Task details:
Copy the rows below word for word, with nothing changed.

** Begin Data entries **

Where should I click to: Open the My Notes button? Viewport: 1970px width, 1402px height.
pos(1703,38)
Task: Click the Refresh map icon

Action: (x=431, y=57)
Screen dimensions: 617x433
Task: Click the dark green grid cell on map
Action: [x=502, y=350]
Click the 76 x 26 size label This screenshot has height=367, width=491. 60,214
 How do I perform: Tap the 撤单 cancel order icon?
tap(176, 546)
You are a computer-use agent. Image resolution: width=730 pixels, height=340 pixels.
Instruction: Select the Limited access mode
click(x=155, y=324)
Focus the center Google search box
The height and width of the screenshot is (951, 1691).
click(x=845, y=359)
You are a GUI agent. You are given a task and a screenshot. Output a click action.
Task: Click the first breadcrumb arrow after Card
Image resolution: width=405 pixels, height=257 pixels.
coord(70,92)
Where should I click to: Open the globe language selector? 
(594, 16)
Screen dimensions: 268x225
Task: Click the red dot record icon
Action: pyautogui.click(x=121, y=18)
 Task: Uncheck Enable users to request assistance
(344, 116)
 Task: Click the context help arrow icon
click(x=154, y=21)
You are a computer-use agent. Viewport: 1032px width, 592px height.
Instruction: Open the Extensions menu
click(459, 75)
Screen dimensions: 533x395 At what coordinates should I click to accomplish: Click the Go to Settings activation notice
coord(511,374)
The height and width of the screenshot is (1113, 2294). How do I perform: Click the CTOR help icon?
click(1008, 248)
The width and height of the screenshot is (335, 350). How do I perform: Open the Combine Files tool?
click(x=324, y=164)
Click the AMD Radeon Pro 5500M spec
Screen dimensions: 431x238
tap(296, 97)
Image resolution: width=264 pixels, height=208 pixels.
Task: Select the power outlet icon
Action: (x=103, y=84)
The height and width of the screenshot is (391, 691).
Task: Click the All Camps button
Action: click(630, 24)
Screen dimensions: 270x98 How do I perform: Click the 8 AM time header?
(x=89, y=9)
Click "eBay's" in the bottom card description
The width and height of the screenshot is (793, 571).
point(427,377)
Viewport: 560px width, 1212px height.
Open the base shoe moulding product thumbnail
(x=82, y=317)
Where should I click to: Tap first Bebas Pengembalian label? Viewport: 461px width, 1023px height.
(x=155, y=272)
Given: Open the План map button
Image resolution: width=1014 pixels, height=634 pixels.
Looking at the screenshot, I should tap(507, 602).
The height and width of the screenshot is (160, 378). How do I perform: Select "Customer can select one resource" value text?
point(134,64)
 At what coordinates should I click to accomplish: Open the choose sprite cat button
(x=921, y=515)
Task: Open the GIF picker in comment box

** End Data entries **

Correct result:
Where should I click to: Open the My Notes button? Viewport: 1970px width, 1402px height.
pos(1703,38)
Task: Click the Refresh map icon

Action: (x=431, y=57)
Screen dimensions: 617x433
Task: Click the dark green grid cell on map
Action: [x=502, y=350]
Click the 76 x 26 size label This screenshot has height=367, width=491. 60,214
 How do I perform: Tap the 撤单 cancel order icon?
tap(176, 546)
You are a computer-use agent. Image resolution: width=730 pixels, height=340 pixels.
Instruction: Select the Limited access mode
click(x=155, y=324)
Focus the center Google search box
The height and width of the screenshot is (951, 1691).
click(x=845, y=359)
You are a GUI agent. You are given a task and a screenshot. Output a click action.
Task: Click the first breadcrumb arrow after Card
Image resolution: width=405 pixels, height=257 pixels.
coord(70,92)
Where should I click to: Open the globe language selector? 
(594, 16)
Screen dimensions: 268x225
Task: Click the red dot record icon
Action: pyautogui.click(x=121, y=18)
 Task: Uncheck Enable users to request assistance
(344, 116)
 Task: Click the context help arrow icon
click(x=154, y=21)
You are a computer-use agent. Viewport: 1032px width, 592px height.
Instruction: Open the Extensions menu
click(459, 75)
Screen dimensions: 533x395 At what coordinates should I click to accomplish: Click the Go to Settings activation notice
coord(511,374)
The height and width of the screenshot is (1113, 2294). How do I perform: Click the CTOR help icon?
click(1008, 248)
The width and height of the screenshot is (335, 350). How do I perform: Open the Combine Files tool?
click(x=324, y=164)
Click the AMD Radeon Pro 5500M spec
Screen dimensions: 431x238
tap(296, 97)
Image resolution: width=264 pixels, height=208 pixels.
Task: Select the power outlet icon
Action: (x=103, y=84)
The height and width of the screenshot is (391, 691).
Task: Click the All Camps button
Action: click(630, 24)
Screen dimensions: 270x98 How do I perform: Click the 8 AM time header?
(x=89, y=9)
Click "eBay's" in the bottom card description
The width and height of the screenshot is (793, 571).
point(427,377)
Viewport: 560px width, 1212px height.
Open the base shoe moulding product thumbnail
(x=82, y=317)
Where should I click to: Tap first Bebas Pengembalian label? Viewport: 461px width, 1023px height.
(x=155, y=272)
Given: Open the План map button
Image resolution: width=1014 pixels, height=634 pixels.
Looking at the screenshot, I should tap(507, 602).
The height and width of the screenshot is (160, 378). How do I perform: Select "Customer can select one resource" value text?
point(134,64)
 At what coordinates should I click to accomplish: Open the choose sprite cat button
(x=921, y=515)
Task: Open the GIF picker in comment box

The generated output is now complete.